I've started up making weekly poker videos again. If you want to see me grind some online sit and goes, do tournament reviews, and talk about beer, check out my youtube channel.

These are fantastic. Thanks for the content!

bengy81 posted:

Post pics of fanny pack please. TIA

This.

IED enthusiast fucked around with this message at 04:35 on Feb 18, 2017

IED enthusiast
Nov 6, 2006

Love is Packed in Cylinders and Smells Like Ammonium Nitrate.
Buyin for 60USD to 1/2 and plan to play a single orbit to get the day on my player card after a show with my old lady.

Waiting for the blind I witness the guy two seats to my left call off like 60USD to a river straight that was made by the biggest chip stack by 47off in the HiJack and then grumble to himself about not raising preflop from early position and muck. There was one overcard on the board.

I wake up on my second hand in the SB (58USD) with JhJc, UTG (200USD) and the BTN (100USD) both limp and the pot is 7USD.

I raise 16USD and the BTN (an elderly lady) calls.

The pot is 38USD.

Flop comes 9s, 3d, Qh.

My action (42USD)

Whatdo?

IED enthusiast fucked around with this message at 18:59 on Feb 19, 2017

IED enthusiast
Nov 6, 2006

Love is Packed in Cylinders and Smells Like Ammonium Nitrate.

JaySB posted:

Bet $20

This happens.

BTN takes about 15 seconds and calls. (Note I can't really see the button, I am one seat left of the dealer, I jumped into the open seat because the blinds were nearly there).

Turn 5c.

My action (22USD)

IED enthusiast fucked around with this message at 20:04 on Feb 19, 2017

IED enthusiast
Nov 6, 2006

Love is Packed in Cylinders and Smells Like Ammonium Nitrate.

Sheep-Goats posted:

As played ship turn and hope she doesn't aw-shucks you with JQ/QT/KQ.

Imaduck posted:

I agree with the others; unless you really know the other player, it's hard to make an argument for doing anything other than shoving there. The vast majority of the time you're good, you can get called by worse hands, and your hand is vulnerable to a lot of turns.

JaySB posted:

I was kidding, you should be prepared to stop and go given that you have basically a pot sized bet on the flop.

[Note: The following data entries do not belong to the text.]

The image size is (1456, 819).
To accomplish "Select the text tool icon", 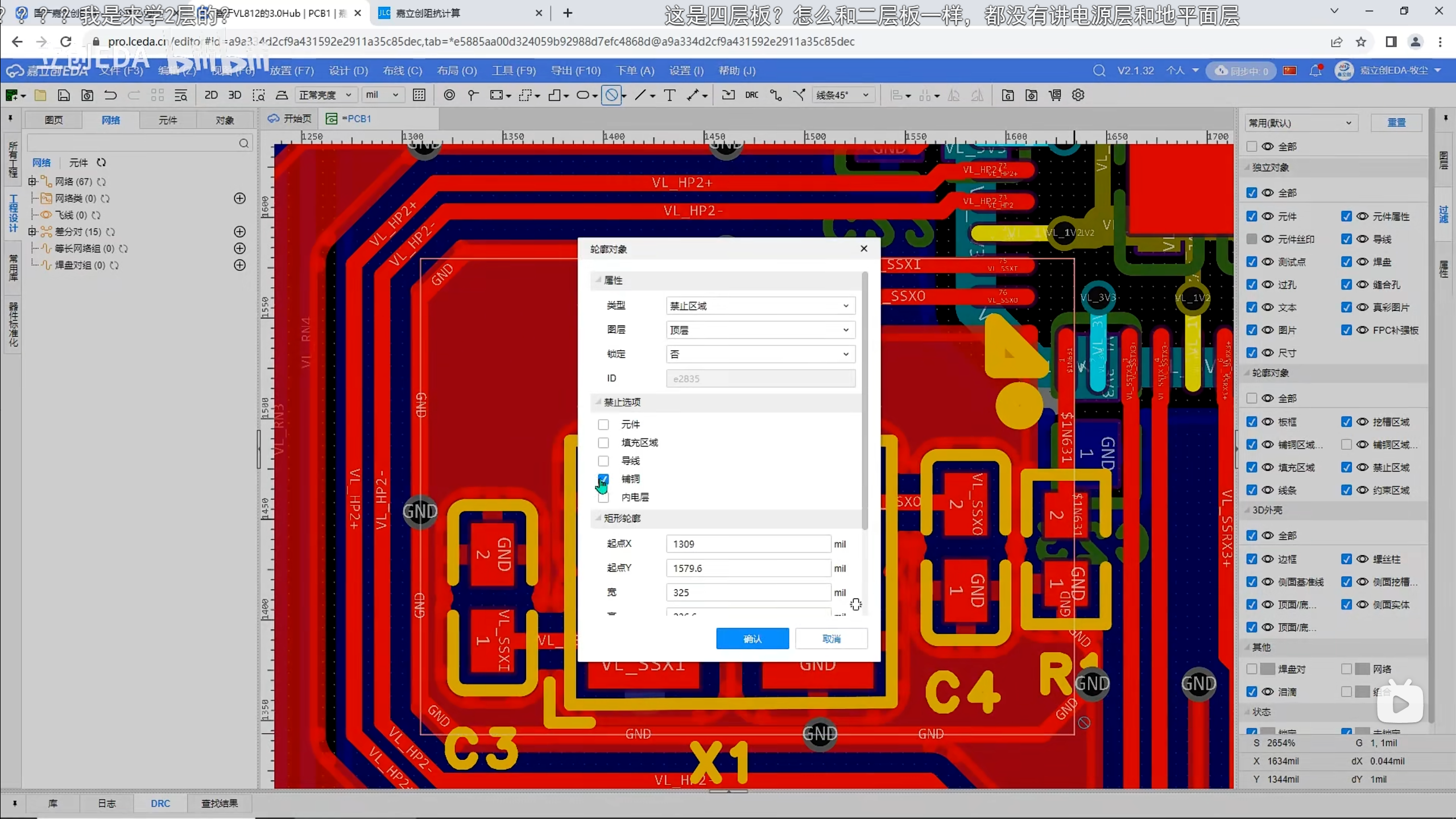I will point(669,95).

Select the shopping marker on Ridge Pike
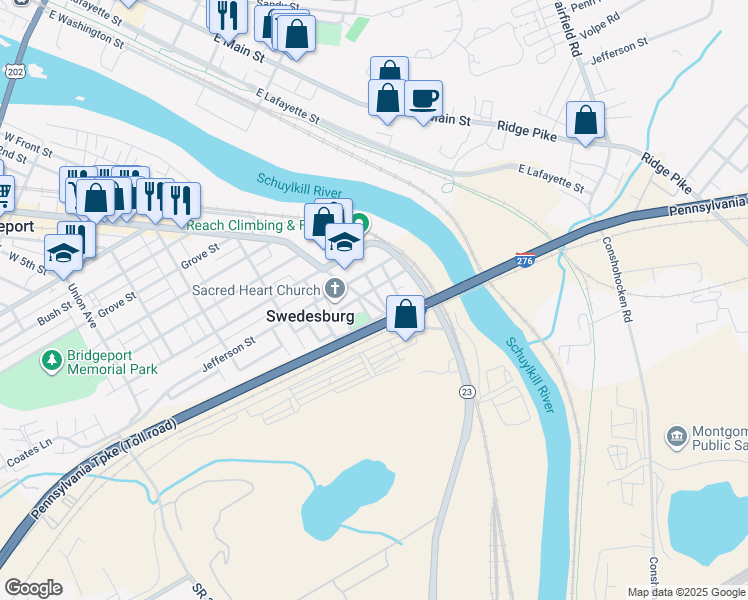585,123
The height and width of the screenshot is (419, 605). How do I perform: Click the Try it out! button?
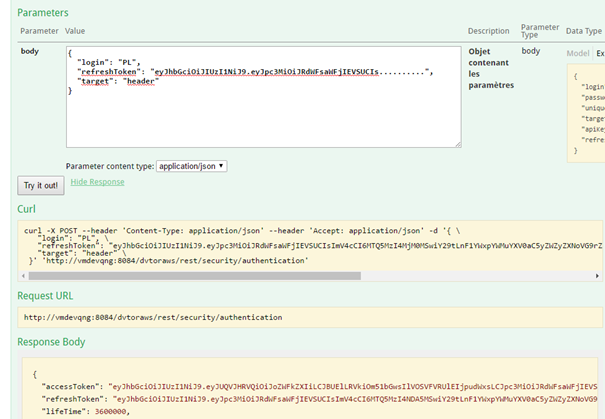point(41,186)
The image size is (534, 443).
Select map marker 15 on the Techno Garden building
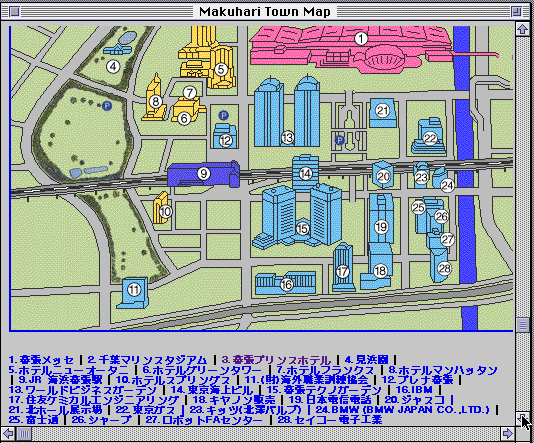(x=302, y=228)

As played you're still all in.

So betting 20usd was a bit of knee jerk reaction, I had already tossed the chips in before I reconsidered my tiny tiny stack.

As played I do push on the turn. Our villain looks me up with QTo and the river does not save me (Kd).

I agree with stop and go line. Also I don't think there is any version of this hand where I get top pair to fold without a low unpaired kicker.

How about this tournament hand from today.

I have 28000 chips in the big blind at 1200 with 100 antes. Four people limp, EP, HJ and Cutoff for 1200 each, SB folds and I check with 9d,6s.

There is 5200ish in the pot.

EP 32000

HJ 12000

CO 15000

BB 26800 (Hero)

Flop comes

9h, 6c, 7d.

My action.

IED enthusiast fucked around with this message at 17:22 on Feb 21, 2017

IED enthusiast
Nov 6, 2006

Love is Packed in Cylinders and Smells Like Ammonium Nitrate.

Sheep-Goats posted:

For some reason I thought this was live, don't know why. If it's online c/r all day expecting a call / ship turn.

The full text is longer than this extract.